With the increasing demand for non-contact temperature sensing, the development of an optical thermometer with excellent performance is more and more compelling. A Cr³⁺-doped InTaO₄ phosphor was prepared for the implementation of multi-mode high-sensitivity optical temperature sensing. Its temperature-dependent fluorescence intensity and fluorescence lifetime in the temperature range from 240 to 420 K were investigated in detail for achieving two different temperature sensing modes. At 347 K, the optimal relative temperature sensitivities are 2.50% K⁻¹ for the fluorescence intensity mode and 2.27% K⁻¹ for the fluorescence lifetime mode, respectively.
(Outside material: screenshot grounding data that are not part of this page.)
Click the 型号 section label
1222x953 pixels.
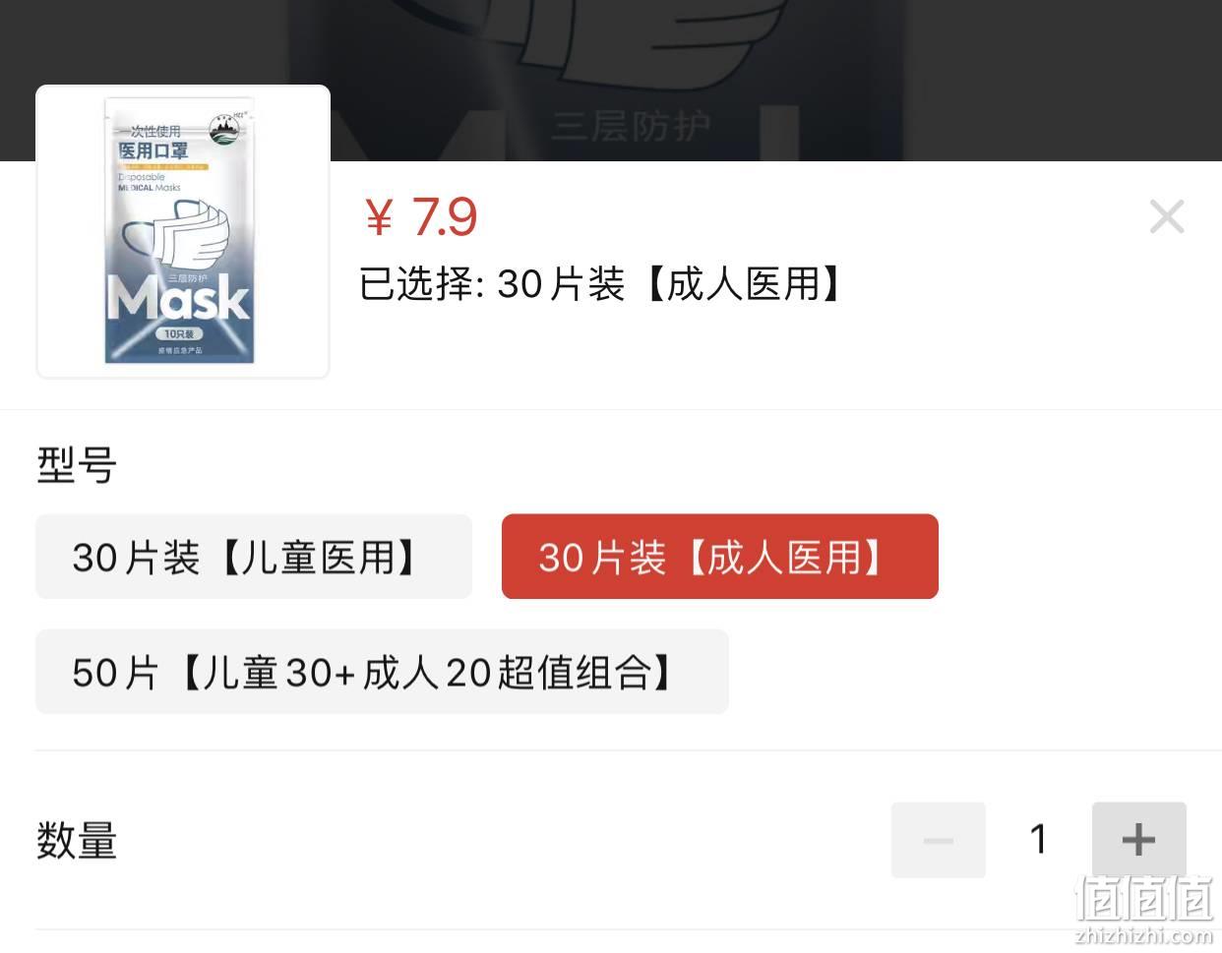(x=77, y=465)
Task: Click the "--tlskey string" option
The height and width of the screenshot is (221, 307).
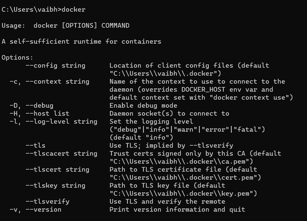Action: click(x=55, y=186)
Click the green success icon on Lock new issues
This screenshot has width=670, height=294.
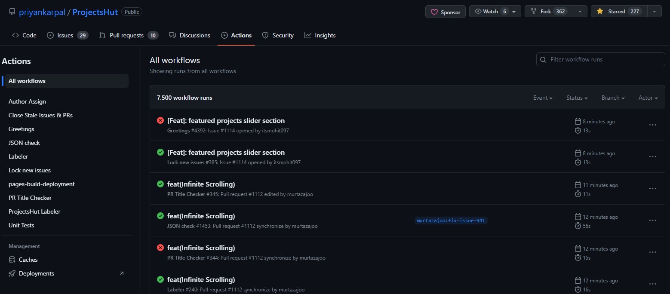tap(160, 152)
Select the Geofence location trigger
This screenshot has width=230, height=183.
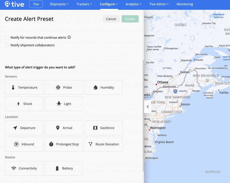click(103, 128)

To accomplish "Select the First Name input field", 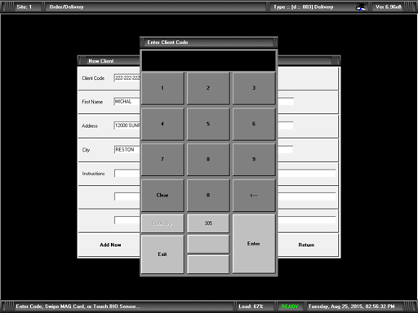I will point(127,102).
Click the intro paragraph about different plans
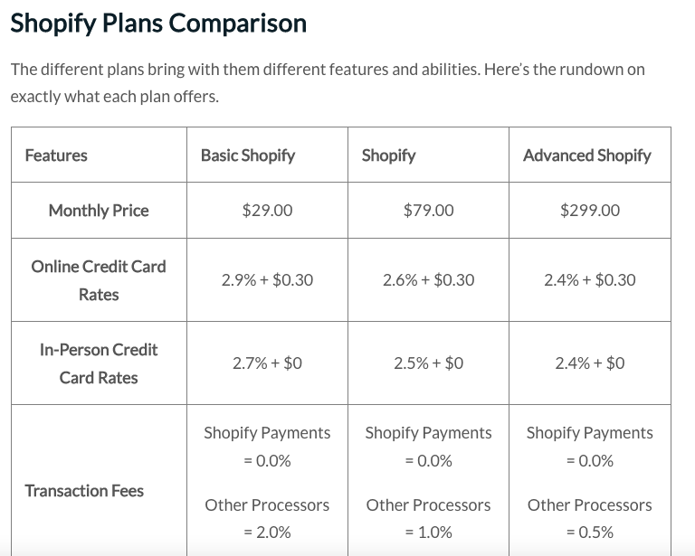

Moreover, due to the rapid decrease of the fluorescence lifetime of Cr³⁺, another temperature sensing scheme based on a time-resolved technique was also presented. Here, the fluorescence intensities of Cr³⁺ in two different time windows during its decay process were captured with an intensified charge-coupled device (ICCD), and the temperature dependence of the ratio of fluorescence intensities in these two-time windows was calculated and calibrated. An optimal relative sensitivity of 5.03% K⁻¹ at 388 K was achieved in this scheme with a temperature resolution of about 0.3 K. Combined with fluorescence microscopy and the use of the ICCD, the temperature imaging of an operating printed circuit board with high spatial resolution was demonstrated by employing the temperature sensing scheme based on the time-resolved technique. The above results reveal that the InTaO₄:Cr³⁺ phosphor is very promising for applications in multi-mode high-sensitivity optical thermometry and temperature imaging.